Emmanuel Macron juge "étrange" la grève du 5 décembre

Emmanuel Macron juge "étrange" la grève du 5 décembre
Emmanuel Macron

, publié le vendredi 22 novembre 2019 à 22h40

Vendredi soir, au terme d'une visite de deux jours à Amiens avec l'actualité sociale en toile de fond, Emmanuel Macron a jugé "étrange" la mobilisation contre la réforme des retraites qui s'annonce pour le 5 décembre prochain. Et le président de la République n'hésite pas à pointer du doigt les défenseurs des régimes spéciaux.
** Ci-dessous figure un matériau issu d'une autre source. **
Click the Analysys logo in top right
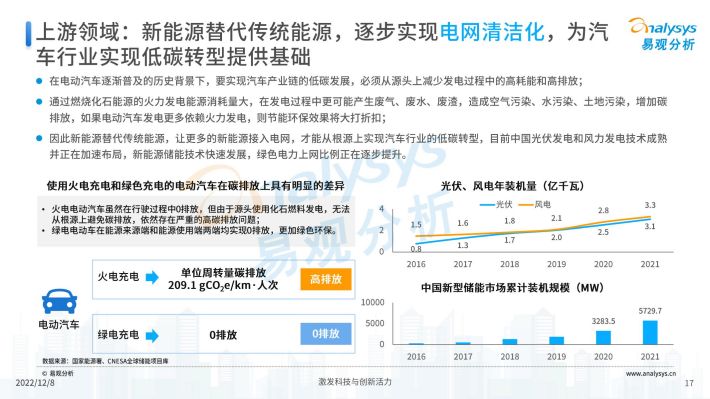Image resolution: width=710 pixels, height=399 pixels. (x=662, y=34)
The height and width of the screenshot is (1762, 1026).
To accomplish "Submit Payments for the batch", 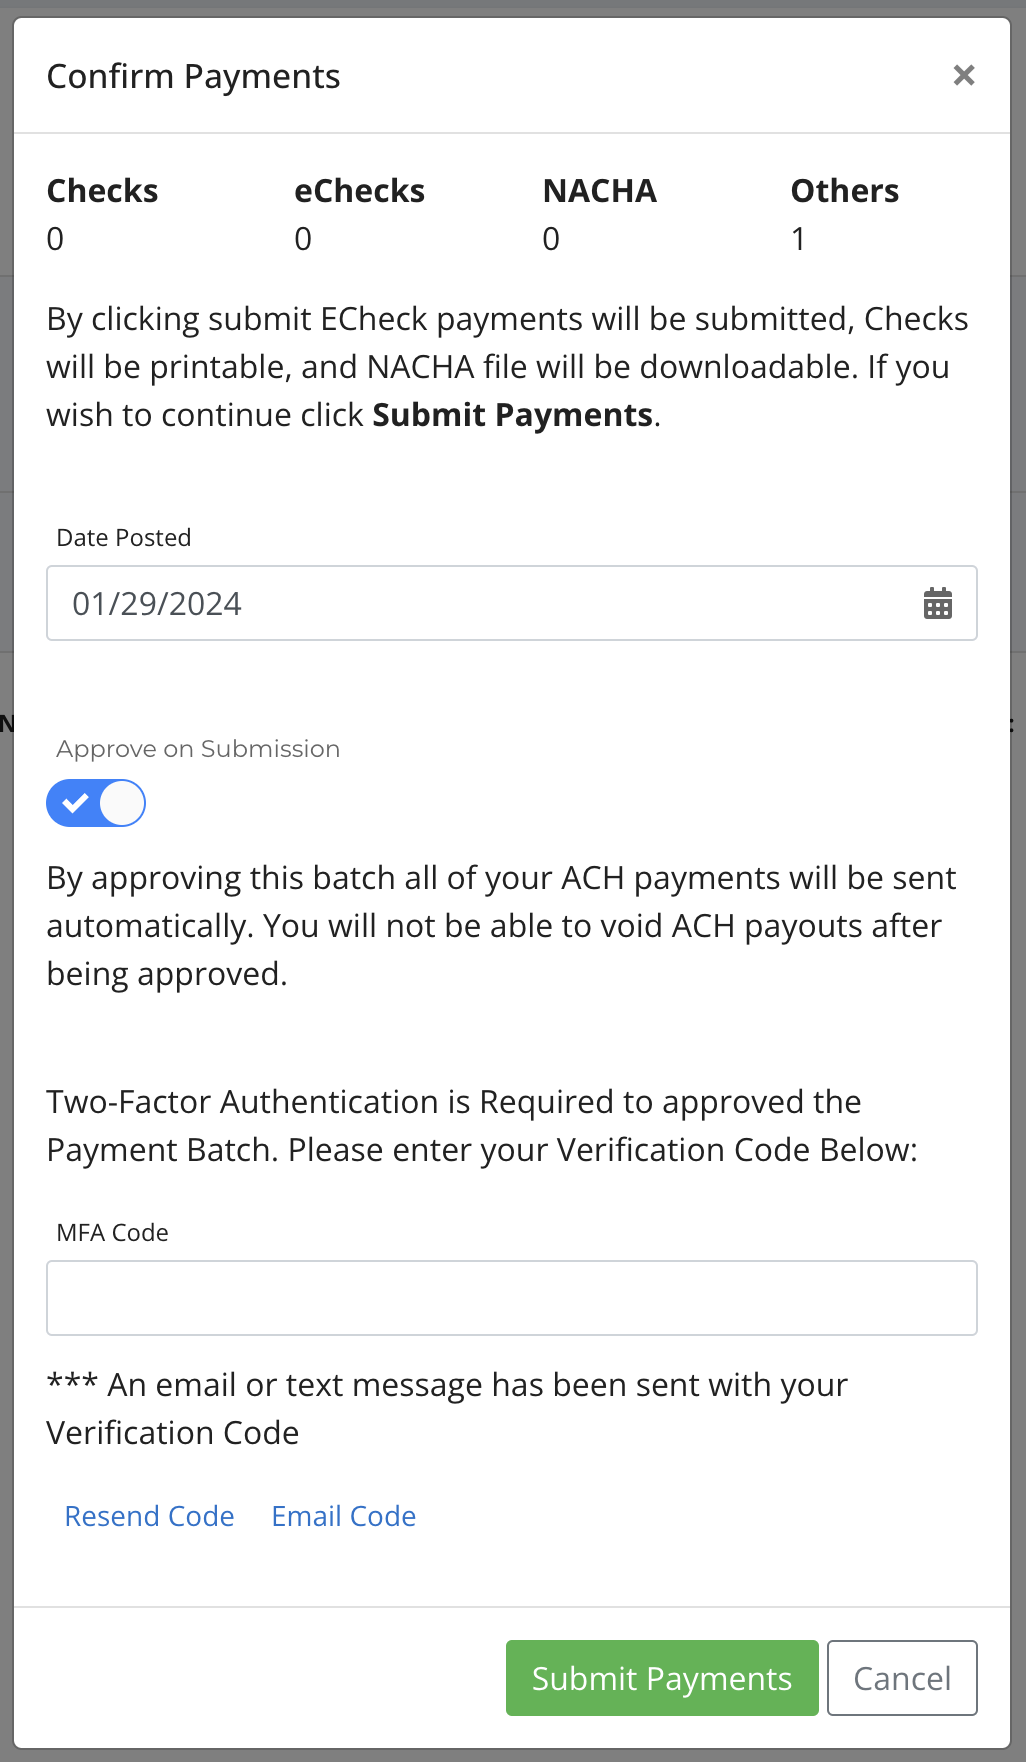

"C'est donc une mobilisation contre la fin les régimes spéciaux." A deux semaines de la grande mobilisation du 5 décembre prochain, jour où de multiples appels à la grève ont été lancés, Emmanuel Macron a sa petite idée sur le sujet.

Selon le président de la République, cette grève va mobiliser "avant tout" les salariés qui bénéficient des régimes spéciaux "d'une autre époque". D'où une certaine fermeté dans son approche de l'événement : "Mais c'est l'engagement que j'ai pris devant les Français", a-t-il indiqué devant la presse vendredi soir au terme de ses deux jours de visite à Amiens, la ville de son enfance.



"Je porte un projet d'ambition pour notre pays et je n'y renoncerai pas", a également déclaré un chef de l'Etat très offensif quand il a poursuivi en parlant d'un mouvement du 5 décembre dominé notamment par "de grandes entreprises de transport", avec "des demandes catégorielles qui pénalisent le reste de la société". "Embaucher de nouveaux jeunes dans le système historique, ça n'a plus aucun sens", a-t-il insisté. "Je ne vais pas expliquer au chauffeur de bus d'Amiens que sa retraite n'a rien à voir avec (celle) d'un chauffeur de la RATP !"

Macron et ceux "qui ne proposent rien"

Quelques minutes plus tard, sur BFM TV, Emmanuel Macron n'a pas hésité à viser directement ses adversaires politiques tout en affirmant ne pas comprendre l'objectif de la mobilisation de début décembre. "Certaines forces politiques jouent le désordre et la coagulation. Il y a des gens qui disent que rien ne va et qui ne proposent rien", a-t-il notamment insisté. Avant de conclure en jugeant "étrange" l'appel à la grève contre une réforme "dont on ne connaît pas les termes exacts". Une manière de rappeler son attachement à la "concertation" afin de mener à bien cette réforme des retraites dont les contours exacts ne sont pas encore définitivement connus.